_DESCRIPTION OF THE TASK:_ What do the lines say from the start of the entries through the one containing "You are a GUI"? Repeat them exactly.

**********

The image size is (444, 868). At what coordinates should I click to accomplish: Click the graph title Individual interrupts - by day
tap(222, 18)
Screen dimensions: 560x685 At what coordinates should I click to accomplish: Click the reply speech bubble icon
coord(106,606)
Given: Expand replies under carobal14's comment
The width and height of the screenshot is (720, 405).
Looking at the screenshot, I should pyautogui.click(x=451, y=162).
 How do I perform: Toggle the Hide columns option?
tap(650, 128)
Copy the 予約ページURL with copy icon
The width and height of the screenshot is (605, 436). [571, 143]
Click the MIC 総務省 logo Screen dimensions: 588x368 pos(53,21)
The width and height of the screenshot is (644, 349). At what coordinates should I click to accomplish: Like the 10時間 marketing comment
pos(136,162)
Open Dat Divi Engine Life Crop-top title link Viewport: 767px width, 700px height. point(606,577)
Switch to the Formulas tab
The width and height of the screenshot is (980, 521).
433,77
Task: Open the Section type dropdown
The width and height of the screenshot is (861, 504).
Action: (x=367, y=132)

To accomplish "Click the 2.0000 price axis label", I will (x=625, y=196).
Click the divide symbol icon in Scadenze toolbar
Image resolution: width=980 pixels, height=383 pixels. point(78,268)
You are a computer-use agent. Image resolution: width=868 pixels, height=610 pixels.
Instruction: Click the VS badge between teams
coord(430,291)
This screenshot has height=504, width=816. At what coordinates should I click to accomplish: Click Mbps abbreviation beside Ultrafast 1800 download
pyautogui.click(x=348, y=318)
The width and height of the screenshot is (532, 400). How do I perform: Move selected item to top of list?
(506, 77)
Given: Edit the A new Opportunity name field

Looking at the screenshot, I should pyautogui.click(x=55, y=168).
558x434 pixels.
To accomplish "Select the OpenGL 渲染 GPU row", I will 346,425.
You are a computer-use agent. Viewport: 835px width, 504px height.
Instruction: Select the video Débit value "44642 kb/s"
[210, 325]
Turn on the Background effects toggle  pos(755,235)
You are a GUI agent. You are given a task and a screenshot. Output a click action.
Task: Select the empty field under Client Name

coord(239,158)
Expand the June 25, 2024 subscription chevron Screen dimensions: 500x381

**********

_RESPONSE AREA:_
The image size is (444, 868). At what coordinates should I click to accomplish: Click the graph title Individual interrupts - by day
tap(222, 18)
Screen dimensions: 560x685 At what coordinates should I click to accomplish: Click the reply speech bubble icon
coord(106,606)
Given: Expand replies under carobal14's comment
The width and height of the screenshot is (720, 405).
Looking at the screenshot, I should pyautogui.click(x=451, y=162).
 How do I perform: Toggle the Hide columns option?
tap(650, 128)
Copy the 予約ページURL with copy icon
The width and height of the screenshot is (605, 436). [571, 143]
Click the MIC 総務省 logo Screen dimensions: 588x368 pos(53,21)
The width and height of the screenshot is (644, 349). At what coordinates should I click to accomplish: Like the 10時間 marketing comment
pos(136,162)
Open Dat Divi Engine Life Crop-top title link Viewport: 767px width, 700px height. point(606,577)
Switch to the Formulas tab
The width and height of the screenshot is (980, 521).
433,77
Task: Open the Section type dropdown
The width and height of the screenshot is (861, 504).
Action: (x=367, y=132)

To accomplish "Click the 2.0000 price axis label", I will (x=625, y=196).
Click the divide symbol icon in Scadenze toolbar
Image resolution: width=980 pixels, height=383 pixels. point(78,268)
You are a computer-use agent. Image resolution: width=868 pixels, height=610 pixels.
Instruction: Click the VS badge between teams
coord(430,291)
This screenshot has height=504, width=816. At what coordinates should I click to accomplish: Click Mbps abbreviation beside Ultrafast 1800 download
pyautogui.click(x=348, y=318)
The width and height of the screenshot is (532, 400). How do I perform: Move selected item to top of list?
(506, 77)
Given: Edit the A new Opportunity name field

Looking at the screenshot, I should pyautogui.click(x=55, y=168).
558x434 pixels.
To accomplish "Select the OpenGL 渲染 GPU row", I will 346,425.
You are a computer-use agent. Viewport: 835px width, 504px height.
Instruction: Select the video Débit value "44642 kb/s"
[210, 325]
Turn on the Background effects toggle  pos(755,235)
You are a GUI agent. You are given a task and a screenshot. Output a click action.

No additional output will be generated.